Pocas veces en la historia de los pueblos, una emisora del Estado ha servido para llamar al pueblo a las armas.
Una proclama revolucionaria desde la estación radial del gobierno resulta tan inusual como histórico.
La circunstancia excepcional la cuenta el locutor y profesor José Antonio Núñez Fernández, en el libro La Guerra de Locutores. Abril 1965, y en el que de forma testimonial, narra lo ocurrido con los hombres del micrófono que respaldaron desde el primer momento la Revolución Constitucionalista.
Él libro es parte de la Colección Testimonio que auspicia la Biblioteca Nacional, que dirige Diómedes Núñez Polanco.
Son estas las memorias que hacían falta para tener un cuadro de lo que fue la lucha por la constitucionalidad desde la perspectiva de los hombres que en lugar de fusiles y pistolas, sólo tenían un micrófono y unas facilidades técnicas para que su voz llegara a todo el territorio nacional.
La proclama
La tarde del 24 de Abril, la estación oficial, entonces llamada Radio Santo Domingo Televisión, emitió una proclama a tomar las armas y a respaldar la revuelta constitucionalista, anunciada minutos antes por José Francisco Peña Gómez, por Tribuna Democrática, que transmitía Radio Comercial.
Los locutores que estuvieron en ese momento crucial, relata el autor, fueron: Tito Campusano, Rafael Corporán de los Santos, Héctor Papi- Quezada, Jaime López Brache, Luis Muñoz Batista, Barón Suero Cedeño, Manuel García Germán, Plinio Vargas Matos (del equipo de Tribuna democrática) José Antonio Rodríguez (Paché), Andrés Encarnación, Marío Báez Asunción y Luis Acosta Tejeda, además del autor del libro.
Más que se suman
Otros locutores que se sumaron cuando se reiniciaron las transmisiones fueron Joaquín Jiménez Maxwell, Manuel Antonio Rodríguez (Rodríguito), doña Crhistianne Chuerrie (de nacionalidad belga),
Los otros locutores
Núñez Fernández se niega a fustigar a los locutores que estando allí no se sumaron a la causa, por vacilación o por miedo.,
los que no fueron servidores, ni deservidores; esos que yo llamaría neutrales, los indiferentes.

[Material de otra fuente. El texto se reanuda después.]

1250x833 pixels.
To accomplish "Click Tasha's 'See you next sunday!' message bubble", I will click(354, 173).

A esos no sé yo, en realidad, como verlos, ni como calificarlos. A ésos que los vea y los califique la historia afirma.
Cita entre esos deservidores a don Máximo F, los Hermanos González, H. Freites y Furcy (Vale Clemencia). Y dice de ellos: Los que corresponden a la antehistoria, solamente superados resultarán los neutrales y por los indiferentes. Los neutrales e indiferentes siempre serán entre parias, ilotas y metecos, aun en su propia tierra indica usando un lenguaje rebuscado y fuerte.
Morillo, salvador
Cuando fue apresado junto con los otros dos locutores, el coronel policial Morillo López, determinó que fueran llevados al Palacio de la institución, lo cual les salvó del fusilamiento de habérseles destinado a un recinto milita.
¿Nos fusilarán?
Núñez Fernández fue apresado, junto a Pedro Muñoz Batista y el cubano Luis Acosta Tejeda en la tarde del 24 de abril en la entonces Radio Santo Domingo Televisión por el entonces coronel Morillo López cuando apoyaban la revuelta.

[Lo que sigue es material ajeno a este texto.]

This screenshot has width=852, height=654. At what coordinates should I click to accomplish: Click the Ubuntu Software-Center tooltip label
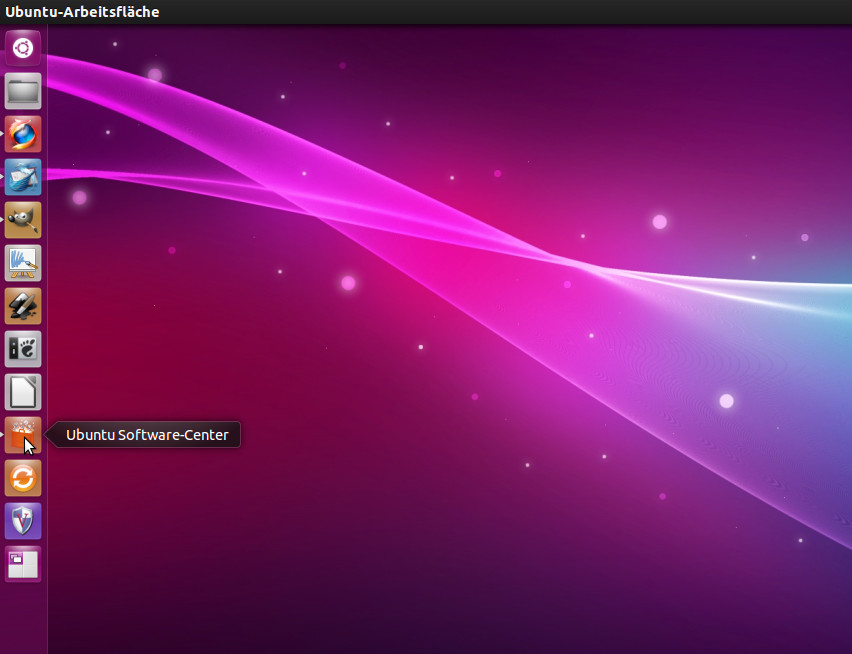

Muñoz Batista preguntó a Núñez Fernández ¿Usted cree que nos van a fusilar? . La respuesta de éste fue simple: Si.
La frase
La radio fue decisiva en 1965.
Pocas veces una emisora oficial es la que llama a la lucha.
José A. Núñez Fernández
Autor
¿Y las otras radios del 1965?
El de Núñez Fernández es un testimonio inédito que viene a reforzar las fuentes de la historia de la Revolución Constitucionalista.

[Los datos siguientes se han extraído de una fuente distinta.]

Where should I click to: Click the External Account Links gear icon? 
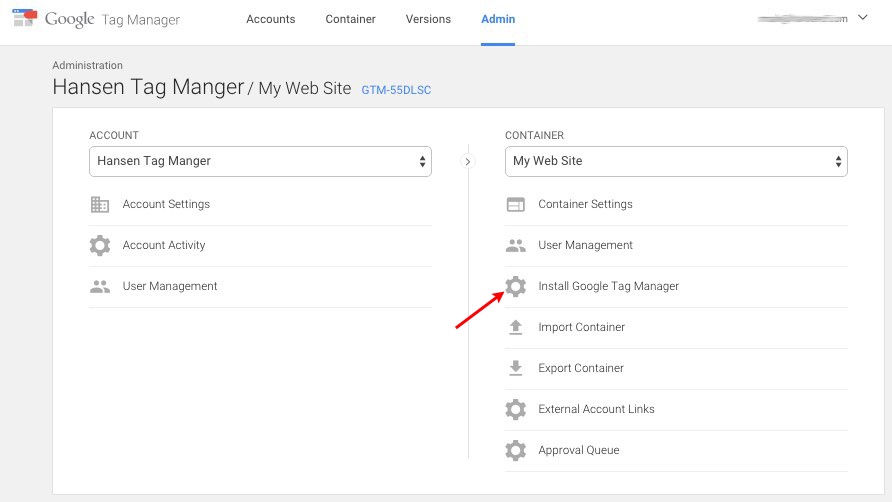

Merece un reconocimiento especial la Biblioteca Nacional por la iniciativa,
Pero habría sido un documento más completo si incluyera información sobre el uso de la radio de parte de San Isidro, la Organización de Estados Americanos (La Voz de la OEA) y lo Estados Unidos (VOA).
Las fuerzas de la derecha montaron su propia emisora para competir en la guerra de información que generó el conflicto, pero su papel no aparece en este documento.
La OEA también desarrolló su proyecto radial para justificar su actuación, ampliamente criticada.
Los Estados Unidos orientaron las transmisiones de la VOA para justificarse. Parecería que los otros bandos no existieron.